# Wellsboro,PA - Snow , F 6yr, White Spayed



## pamela berger (Jun 19, 2008)

Go to http://www.petfinder.com/shelters/PA537.html, click on Wellsboro branch, to see Snow, 6 yr old white GS.


----------



## BowWowMeow (May 7, 2007)

*Wellsboro, PA--6 yo white female: Snow*

Here is the correct link: http://www.petfinder.com/petnote/displaypet.cgi?petid=11068066

I also changed the format in the title. 










Snow is a 6 year old spayed female German Shepherd. Snow is housebroken and very friendly. Snow would be best in a home with children ten years and older. All adult dog adoptions are $75.00 and include spay/neuter voucher, microchip, free bag on science diet food, first set of shots, and 30 days of pet insurance.

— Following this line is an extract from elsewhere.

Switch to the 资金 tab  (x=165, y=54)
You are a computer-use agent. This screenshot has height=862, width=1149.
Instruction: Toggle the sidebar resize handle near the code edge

* Pennsylvania SPCA Wellsboro Branch
* Wellsboro, PA
* 570-724-3687


----------



## daniella5574 (May 2, 2007)

*Re: Wellsboro, PA--6 yo white female: Snow*

What a pretty girl!


----------



## sravictor (Mar 17, 2008)

*Re: Wellsboro, PA--6 yo white female: Snow*

She is a real looker! How sweet!


----------



## kathyb (May 16, 2007)

*Re: Wellsboro, PA--6 yo white female: Snow*

Up you go Snow.


----------



## sravictor (Mar 17, 2008)

*Re: Wellsboro, PA--6 yo white female: Snow*

bump


----------



## kathyb (May 16, 2007)

*Re: Wellsboro, PA--6 yo white female: Snow*

Snow is ready for a new home.


----------



## sravictor (Mar 17, 2008)

*Re: Wellsboro, PA--6 yo white female: Snow*

Bump for 
Snow!


----------



## pamela berger (Jun 19, 2008)

*Re: Wellsboro, PA--6 yo white female: Snow*

bump


----------



## sravictor (Mar 17, 2008)

*Re: Wellsboro, PA--6 yo white female: Snow*

Anyone?


----------